L’importanza della comunicazione in medicina è stata sottolineata da un’importante relazione sulla comunicazione nel sistema sanitario del Regno Unito, sostenuta dalla Fondazione Marie Curie [29]. Il rapporto ha rilevato che la scarsa comunicazione nel settore sanitario ha un impatto negativo sulla qualità dell’assistenza medica e sui risultati dei pazienti. Inoltre, gli autori hanno scoperto che le scarse capacità comunicative comportano uno spreco di risorse, il cui danno è stato stimato in 1 miliardo di sterline all’anno nel Regno Unito. Inoltre, le competenze comunicative non solo sono in grado di aumentare la soddisfazione dei nostri pazienti, ma anche di ridurre il tasso di burnout del personale medico.

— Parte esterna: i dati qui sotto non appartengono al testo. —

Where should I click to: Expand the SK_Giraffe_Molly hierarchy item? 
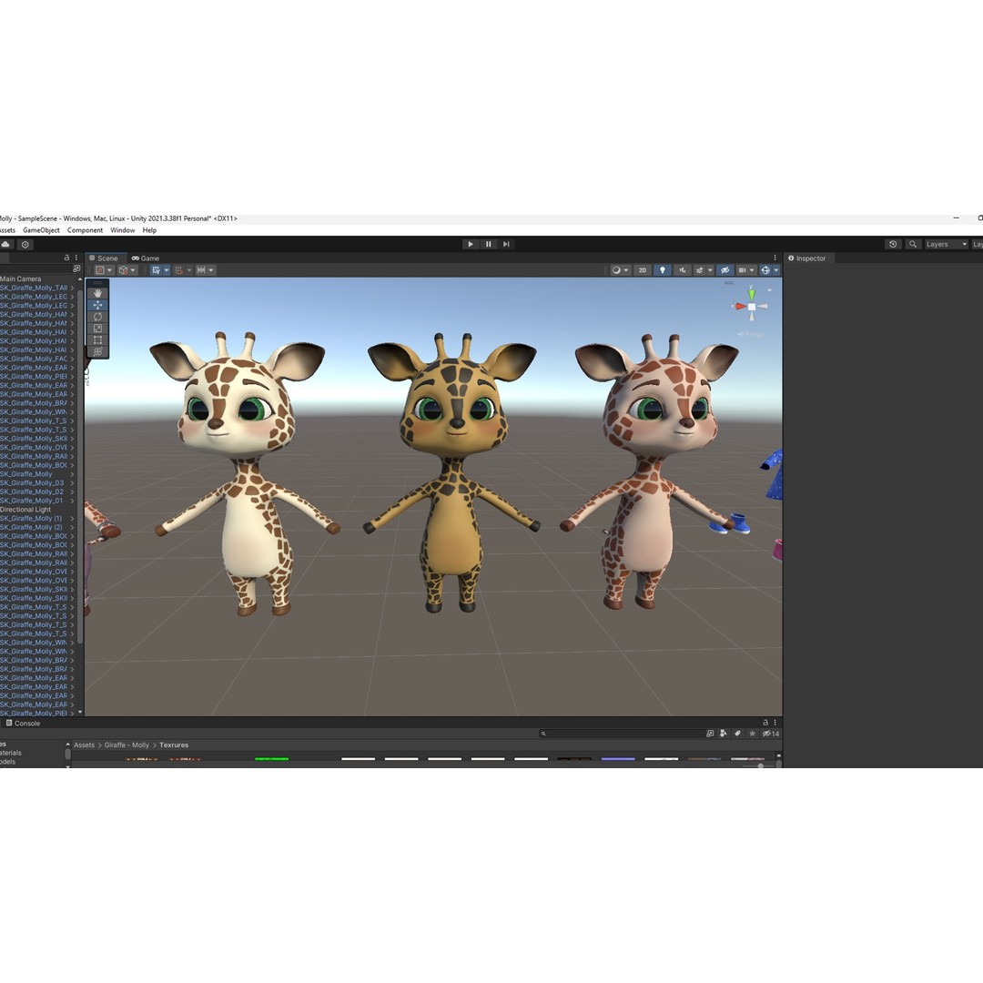72,474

Le competenze comunicative sono considerate da molte società professionali come una competenza medica fondamentale, il che ha portato al fatto che i contenuti didattici sulle competenze comunicative fanno ora parte del catalogo obbligatorio delle materie nelle università di medicina in Svizzera. I medici in formazione continua in ematologia/oncologia devono completare diversi giorni di formazione sulla comunicazione per ottenere il titolo di specialista, poiché la comunicazione e la gestione delle esigenze psicosociali dei pazienti sono considerate una componente elementare di un’assistenza di alta qualità per i pazienti oncologici [30]. D’altra parte, la formazione continua di altri dipendenti del settore sanitario è spesso descritta in modo meno chiaro.

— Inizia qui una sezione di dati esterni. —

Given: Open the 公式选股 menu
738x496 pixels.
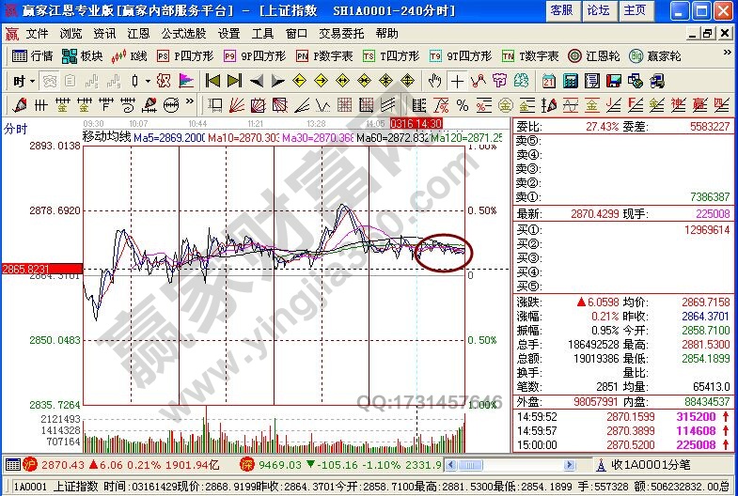Looking at the screenshot, I should coord(183,33).
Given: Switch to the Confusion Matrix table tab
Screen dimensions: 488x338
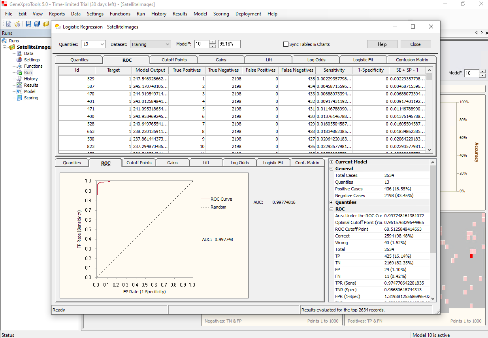Looking at the screenshot, I should [x=412, y=60].
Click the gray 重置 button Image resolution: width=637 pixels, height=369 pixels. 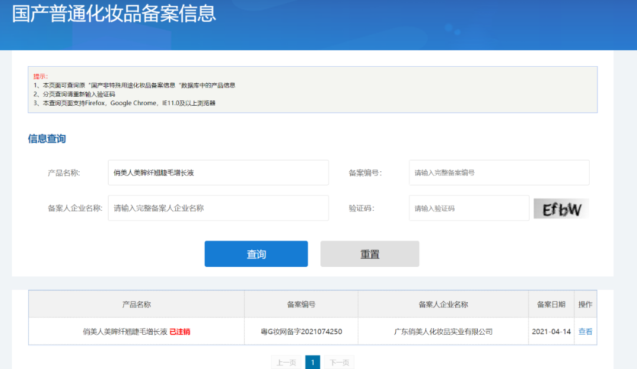(369, 254)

Una formazione regolare sulla comunicazione per tutto il personale medico, che riprenda esempi tipici della vita clinica quotidiana (come le conversazioni durante il giro del reparto), potrebbe contribuire in modo importante a ridurre le incomprensioni e ad aumentare la soddisfazione dei pazienti. Anche in questo caso sono necessarie ulteriori prove in aree clinicamente rilevanti e impegnative dal punto di vista comunicativo, in modo da poterle incorporare in modo appropriato nell’insegnamento e nella formazione continua. Per quanto riguarda la comunicazione durante le visite, occorre concentrarsi in modo particolare su una comunicazione più centrata sul paziente, per evitare confusione e incertezza e per dare ai pazienti lo spazio per parlare di argomenti e domande che sono rilevanti per loro. Da parte dell’équipe terapeutica, è anche importante sviluppare tecniche che rendano più facile affrontare professionalmente questioni delicate senza turbare o snobbare i pazienti, soprattutto durante le visite al letto.
Messaggi da portare a casa
- I giri di visite sono una base elementare dell’assistenza centrata sul paziente.
- Le presentazioni al letto del paziente sono più efficaci in termini di tempo, ma possono causare maggiore confusione e incertezza.
- La formazione sulle abilità comunicative può contribuire a migliorare l’assistenza al paziente ed è quindi un’abilità medica fondamentale che può essere appresa.